Yada, yada, yada. We had sex.  And the sex was not great, as I’m sure you understand. But, even though we had been a couple for several months, it was the first time I 100% believed that this was not a joke. I trusted that Alison loved me, wanted me.  Which made her the first person in my life who had ever really known me and wanted me anyway.  And that, my friends, is a feeling that sex, even good sex, cannot touch.
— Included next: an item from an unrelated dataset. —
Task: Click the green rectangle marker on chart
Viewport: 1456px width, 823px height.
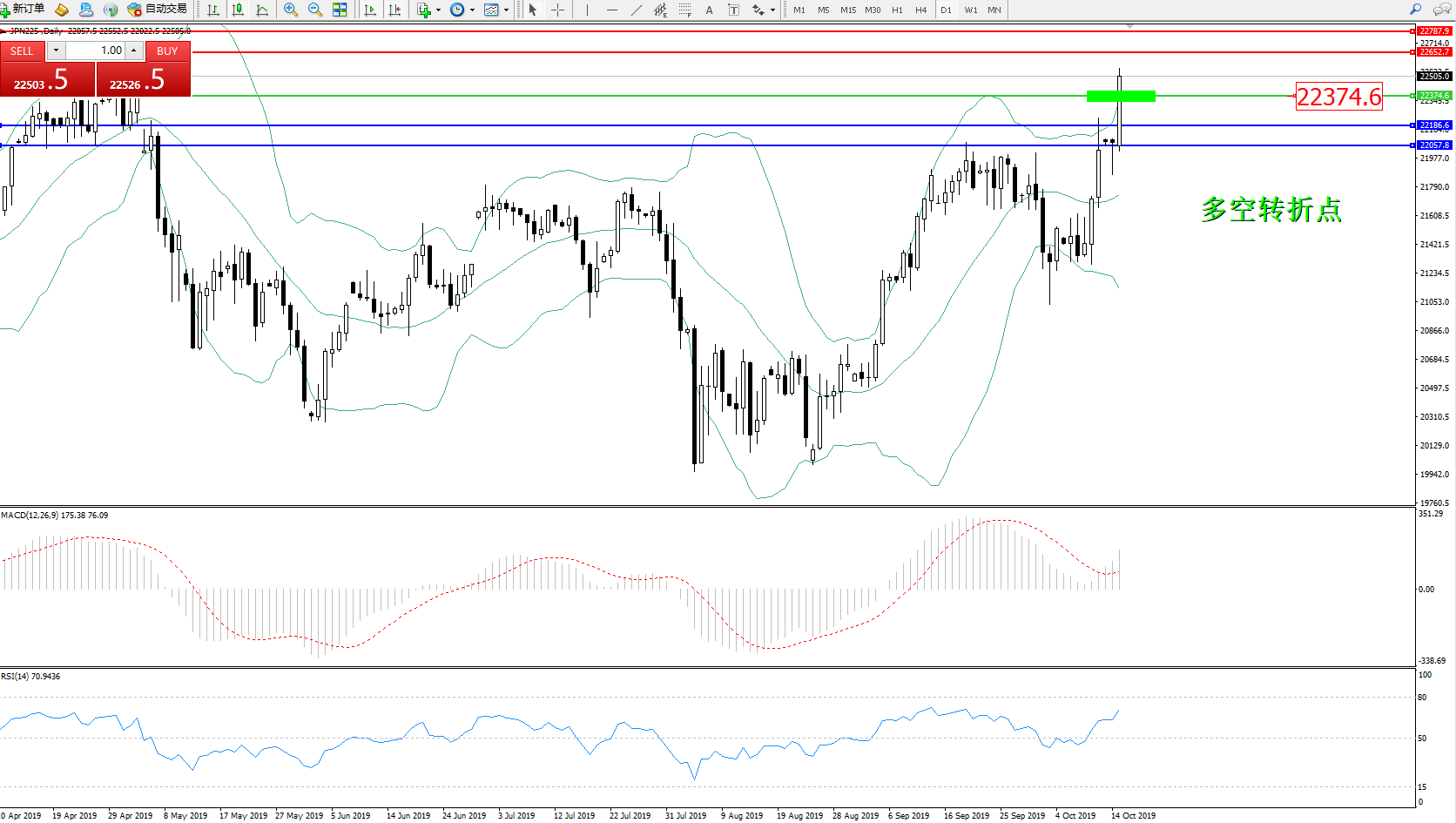Action: tap(1121, 96)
We stayed at the cabin until the last possible minute. I figured it would take us three hours to get home and we left at 8, probably a little after.  There would be hell to pay if we got home late and of course in the mood I was in I would have paid it. But I didn’t want to.  Guess what?  It was foggier than shit out, not that either of us had noticed. I couldn’t safely drive above 30 miles an hour.  If you’ve done the math you know that 30 miles an hour would get us back at, like, We’re Fucked Thirty. So I drove too fast, like an idiot. When we got to the highway I was fortunate enough to fall in behind a semi, also driving too damn fast, like an idiot. I followed far enough behind the semi that I could just make out its taillights, reasoning that if it slammed on its breaks or hit a deer I would have time to stop and hoping that the distance between us was too short for something to emerge in the soup. As we sailed through the darkness, Alison sleeping with her head in my lap, the red taillights of a semi just visible ahead, I felt something I had never felt in my life.  I felt…safe.  I felt good.  I felt loved. And I knew with 100% certainty that I was going to be okay.

P.S. Grandma is up in heaven now. And you may believe she is now rolling over in her grave if you wish. I choose to believe that she is happy that her grandson is okay.

P.P.S  We made it home on time, smooth as silk.